While large language models (LLMs) are increasingly used as automated heuristic designers for vehicle routing problems (VRPs), current state-of-the-art methods predominantly rely on prompting massive, general-purpose models like GPT-4. This work challenges that paradigm by demonstrating that a smaller, specialized LLM, when meticulously fine-tuned, can generate components that surpass expert-crafted heuristics within advanced solvers. We propose RFTHGS, a novel Reinforcement learning (RL) framework for Fine-Tuning a small LLM to generate high-performance crossover operators for the Hybrid Genetic Search (HGS) solver, applied to the Capacitated VRP (CVRP). Our method employs a multi-tiered, curriculum-based reward function that progressively guides the LLM to master generating first compilable, then executable, and finally, superior-performing operators that exceed human expert designs. This is coupled with an operator caching mechanism that discourages plagiarism and promotes diversity during training. Comprehensive experiments show that our fine-tuned LLM produces crossover operators which significantly outperform the expert-designed ones in HGS. The performance advantage remains consistent, generalizing from small-scale instances to large-scale problems with up to 1000 nodes.

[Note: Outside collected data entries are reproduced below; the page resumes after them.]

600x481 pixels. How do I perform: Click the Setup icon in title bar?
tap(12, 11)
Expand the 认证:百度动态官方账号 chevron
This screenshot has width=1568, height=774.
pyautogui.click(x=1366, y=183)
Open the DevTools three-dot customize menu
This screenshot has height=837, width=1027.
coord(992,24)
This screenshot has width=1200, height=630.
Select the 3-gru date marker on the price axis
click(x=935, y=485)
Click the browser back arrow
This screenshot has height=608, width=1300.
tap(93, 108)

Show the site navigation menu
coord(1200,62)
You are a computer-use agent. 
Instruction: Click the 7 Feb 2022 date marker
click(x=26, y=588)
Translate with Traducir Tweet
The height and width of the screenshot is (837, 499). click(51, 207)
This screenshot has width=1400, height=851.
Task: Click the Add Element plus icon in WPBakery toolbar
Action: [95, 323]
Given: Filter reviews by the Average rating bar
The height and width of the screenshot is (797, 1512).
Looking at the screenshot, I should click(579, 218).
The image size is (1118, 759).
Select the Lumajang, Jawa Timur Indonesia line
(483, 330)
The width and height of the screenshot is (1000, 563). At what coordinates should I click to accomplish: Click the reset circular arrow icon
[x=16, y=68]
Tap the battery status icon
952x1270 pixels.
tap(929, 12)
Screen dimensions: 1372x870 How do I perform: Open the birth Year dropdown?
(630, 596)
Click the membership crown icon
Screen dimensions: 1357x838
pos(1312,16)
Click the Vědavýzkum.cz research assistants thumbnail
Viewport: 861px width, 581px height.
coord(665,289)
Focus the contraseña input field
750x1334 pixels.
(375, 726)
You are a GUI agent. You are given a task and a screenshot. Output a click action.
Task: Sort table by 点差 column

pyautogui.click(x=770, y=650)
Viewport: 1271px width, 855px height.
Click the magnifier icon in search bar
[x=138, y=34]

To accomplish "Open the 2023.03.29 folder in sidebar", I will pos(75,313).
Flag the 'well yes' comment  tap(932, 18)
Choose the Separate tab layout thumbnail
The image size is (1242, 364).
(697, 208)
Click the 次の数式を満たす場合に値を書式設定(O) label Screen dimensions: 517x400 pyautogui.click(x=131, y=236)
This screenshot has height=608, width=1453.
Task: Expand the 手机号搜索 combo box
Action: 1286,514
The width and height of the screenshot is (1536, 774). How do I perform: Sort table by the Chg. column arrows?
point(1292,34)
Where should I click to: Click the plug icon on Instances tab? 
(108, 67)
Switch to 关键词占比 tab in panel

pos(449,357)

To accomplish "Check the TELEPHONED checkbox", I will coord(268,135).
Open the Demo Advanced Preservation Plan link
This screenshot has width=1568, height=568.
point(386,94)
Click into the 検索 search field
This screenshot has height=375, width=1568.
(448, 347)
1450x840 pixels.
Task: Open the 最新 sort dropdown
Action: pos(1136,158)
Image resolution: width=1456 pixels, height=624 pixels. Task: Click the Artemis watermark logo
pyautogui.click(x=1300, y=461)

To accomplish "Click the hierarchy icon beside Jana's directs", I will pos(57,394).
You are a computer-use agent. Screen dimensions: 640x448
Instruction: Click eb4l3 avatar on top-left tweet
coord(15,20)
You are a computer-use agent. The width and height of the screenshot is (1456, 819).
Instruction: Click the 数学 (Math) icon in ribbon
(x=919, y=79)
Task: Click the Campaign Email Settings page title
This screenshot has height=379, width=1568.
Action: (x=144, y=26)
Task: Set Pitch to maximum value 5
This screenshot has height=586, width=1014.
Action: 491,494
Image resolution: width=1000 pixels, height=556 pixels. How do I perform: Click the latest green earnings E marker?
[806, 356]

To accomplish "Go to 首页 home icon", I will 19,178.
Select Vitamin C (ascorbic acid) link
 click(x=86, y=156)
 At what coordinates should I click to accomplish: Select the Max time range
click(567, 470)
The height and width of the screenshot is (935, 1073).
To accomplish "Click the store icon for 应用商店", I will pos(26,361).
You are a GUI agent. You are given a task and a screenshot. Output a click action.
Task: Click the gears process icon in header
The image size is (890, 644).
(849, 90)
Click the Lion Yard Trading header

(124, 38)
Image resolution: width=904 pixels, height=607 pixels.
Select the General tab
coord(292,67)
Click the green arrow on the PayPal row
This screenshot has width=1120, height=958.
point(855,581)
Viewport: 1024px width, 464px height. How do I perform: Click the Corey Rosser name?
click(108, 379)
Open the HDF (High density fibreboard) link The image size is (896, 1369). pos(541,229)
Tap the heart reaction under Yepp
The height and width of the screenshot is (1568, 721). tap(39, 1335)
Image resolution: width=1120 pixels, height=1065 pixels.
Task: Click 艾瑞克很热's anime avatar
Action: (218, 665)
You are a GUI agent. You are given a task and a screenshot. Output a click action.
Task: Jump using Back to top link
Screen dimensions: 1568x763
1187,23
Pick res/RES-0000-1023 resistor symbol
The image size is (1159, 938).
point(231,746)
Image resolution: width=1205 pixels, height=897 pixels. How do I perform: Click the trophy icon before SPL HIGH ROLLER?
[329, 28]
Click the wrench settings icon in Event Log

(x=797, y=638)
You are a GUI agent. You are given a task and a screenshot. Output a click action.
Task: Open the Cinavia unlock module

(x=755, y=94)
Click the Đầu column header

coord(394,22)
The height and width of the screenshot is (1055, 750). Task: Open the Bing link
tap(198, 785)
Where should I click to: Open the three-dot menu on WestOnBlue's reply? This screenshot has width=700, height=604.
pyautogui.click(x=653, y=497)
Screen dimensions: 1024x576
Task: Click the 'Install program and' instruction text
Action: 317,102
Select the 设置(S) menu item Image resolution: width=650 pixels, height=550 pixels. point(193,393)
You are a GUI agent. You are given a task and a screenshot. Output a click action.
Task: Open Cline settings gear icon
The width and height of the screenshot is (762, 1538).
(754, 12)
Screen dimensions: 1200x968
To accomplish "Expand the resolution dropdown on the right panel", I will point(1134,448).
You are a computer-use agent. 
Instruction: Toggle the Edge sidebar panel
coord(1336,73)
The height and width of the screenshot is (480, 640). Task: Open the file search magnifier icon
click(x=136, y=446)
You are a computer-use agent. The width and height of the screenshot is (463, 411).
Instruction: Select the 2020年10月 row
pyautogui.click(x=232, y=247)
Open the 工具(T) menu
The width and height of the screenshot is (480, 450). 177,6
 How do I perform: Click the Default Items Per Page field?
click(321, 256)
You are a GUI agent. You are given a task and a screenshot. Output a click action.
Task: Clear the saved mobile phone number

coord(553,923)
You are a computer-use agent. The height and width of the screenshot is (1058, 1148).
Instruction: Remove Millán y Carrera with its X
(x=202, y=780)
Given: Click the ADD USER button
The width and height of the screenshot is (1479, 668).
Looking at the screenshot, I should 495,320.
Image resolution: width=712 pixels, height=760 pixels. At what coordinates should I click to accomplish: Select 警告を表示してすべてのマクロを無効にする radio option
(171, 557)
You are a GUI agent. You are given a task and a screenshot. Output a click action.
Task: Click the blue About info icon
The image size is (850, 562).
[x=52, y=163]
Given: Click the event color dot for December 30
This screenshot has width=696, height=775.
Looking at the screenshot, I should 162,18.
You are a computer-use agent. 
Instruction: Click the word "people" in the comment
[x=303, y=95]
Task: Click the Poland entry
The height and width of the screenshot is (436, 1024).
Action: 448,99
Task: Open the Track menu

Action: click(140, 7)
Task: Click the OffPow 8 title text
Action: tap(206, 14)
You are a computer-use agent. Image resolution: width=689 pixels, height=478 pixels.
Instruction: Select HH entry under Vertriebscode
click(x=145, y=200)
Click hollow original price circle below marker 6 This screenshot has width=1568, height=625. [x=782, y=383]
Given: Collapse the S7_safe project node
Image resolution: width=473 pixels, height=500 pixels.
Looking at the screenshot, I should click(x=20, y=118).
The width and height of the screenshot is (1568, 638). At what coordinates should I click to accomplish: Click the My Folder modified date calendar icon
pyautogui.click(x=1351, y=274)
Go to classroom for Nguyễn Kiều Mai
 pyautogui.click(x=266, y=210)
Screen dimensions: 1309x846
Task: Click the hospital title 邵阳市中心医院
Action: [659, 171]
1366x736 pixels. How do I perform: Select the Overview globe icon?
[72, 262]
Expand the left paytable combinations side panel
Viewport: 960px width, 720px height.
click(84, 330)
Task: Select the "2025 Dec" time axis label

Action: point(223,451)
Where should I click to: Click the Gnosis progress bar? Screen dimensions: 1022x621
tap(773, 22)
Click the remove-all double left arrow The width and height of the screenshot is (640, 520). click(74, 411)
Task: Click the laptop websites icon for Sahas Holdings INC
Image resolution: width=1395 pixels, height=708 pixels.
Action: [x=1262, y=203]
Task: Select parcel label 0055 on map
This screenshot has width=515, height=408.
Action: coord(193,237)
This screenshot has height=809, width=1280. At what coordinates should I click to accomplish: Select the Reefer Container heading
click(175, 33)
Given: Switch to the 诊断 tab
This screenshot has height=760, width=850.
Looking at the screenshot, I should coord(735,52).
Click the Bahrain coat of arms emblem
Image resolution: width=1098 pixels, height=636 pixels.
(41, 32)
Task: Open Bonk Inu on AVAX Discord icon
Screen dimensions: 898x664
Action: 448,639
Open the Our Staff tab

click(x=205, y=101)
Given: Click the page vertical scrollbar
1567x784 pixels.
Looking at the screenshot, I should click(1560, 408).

Furthermore, RFTHGS exceeds the performance of leading neuro-combinatorial baselines, prompt-based methods, and commercial LLMs such as GPT-4o and GPT-4o-mini.

Paper Structure

This paper contains 23 sections, 4 equations, 3 figures, 4 tables, 1 algorithm.

Figures (3)

  • Figure 1: The reinforcement learning pipeline of RFTHGS. The framework iteratively optimizes an LLM to generate effective crossover operators for HGS. Each iteration consists of generating code from a structured prompt, evaluating the operator's performance on a validation set (using incremental compilation for speed), calculating a multi-faceted reward, and updating the LLM policy. The LLM only sees operator examples, not problem instances or the solver codebase.
  • Figure 2: (a) HGS as the environment for evaluating the quality of LLM-generated operators. We use the incremental compilation technique to boost the computation of objective values. (b) The multi-faceted reward function.
  • Figure 3: Training dynamics of the RFTHGS framework. (a) Average reward per step, showing stable convergence. (b) Evolution of the reward distribution, illustrating the effectiveness of the multi-faceted reward function in guiding the learning process.